La salvaje muchachada protagonista de esta fábula moral deja una isla del Pacífico y se instala en el altiplano. Deliberadamente descontextualizada, aunque con claras referencias a los guerrilleros de la FARC, el filme dirigido por el brasileño Alejandro Landres se basa en una alucinante y alucinada fotografía para plasmar la brutalidad que alberga el alma juvenil. Los monos del título son unos adolescentes a los que se les ha ordenado la custodia de una secuestrada. Son primates, son primarios, tanto en su intelectualidad como en sus movimientos. Sin apenas vello, sin educación emocional, pasan los días como si estuvieran en un campamento de verano, bebiendo, fumando y apareándose, aunque estén armados hasta los dientes.

Pero los chavales, ya se sabe, son de naturaleza inestable: pronto se producirá el choque con la autoridad, representada por un magnético acondroplásico (un enano de toda la vida, vamos), que no te lo firma ni David Lynch, el rey de los acondroplásicos. Se inicia así un sensorial descenso hacia el infierno de la violencia, en una carrera en la que el hombre siempre será un lobo para el hombre. Educados en la brutalidad, a ella consagrarán la nueva sociedad que crearán los jóvenes al margen de la organización que los ha reclutado.
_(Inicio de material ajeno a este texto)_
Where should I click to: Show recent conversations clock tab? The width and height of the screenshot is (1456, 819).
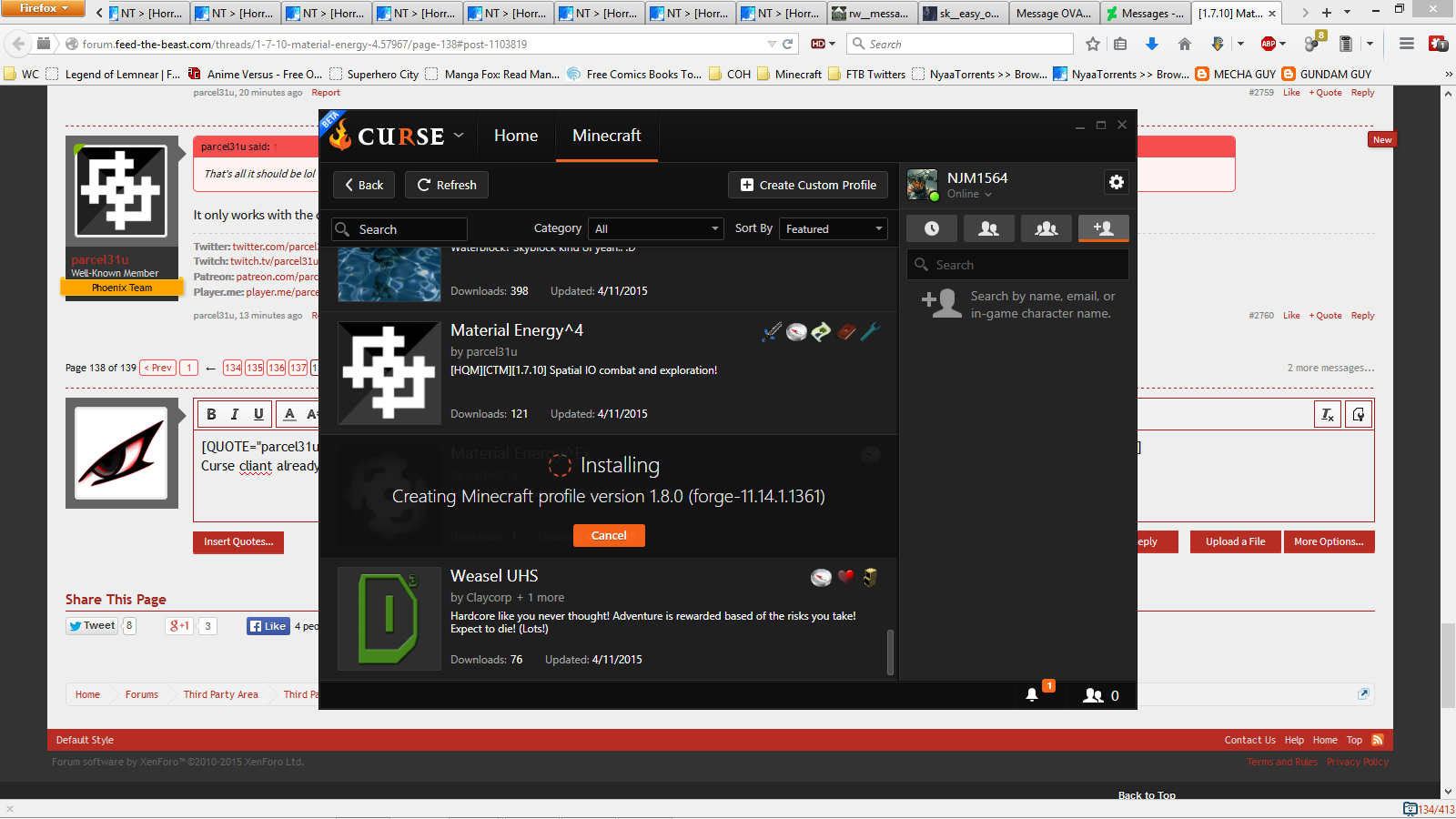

La naturaleza, en forma de niebla, árboles y ríos, se funde con estos aprendices de seres humanos, con homenajes obvios a los relatos amazónicos de Werner Herzog (“Aguirre, la cólera de dios” y “Fitzcarraldo”). Obviamente, el peso y el tamaño de las cámaras actuales no es el mismo del de la época de ese glorioso loco llamado Klaus Kinski, pero aun así, rodar en medio de semejantes escenarios ha debido suponer todo un reto logístico. Que el acto final lo desencadene el personaje cuya identidad sexual y emocional se niega a plegarse a los deseos de la masa, deja una bonita lección moral acerca de la importancia de educar a los jóvenes en los valores del respeto y la tolerancia como medida para evitar el extremismo.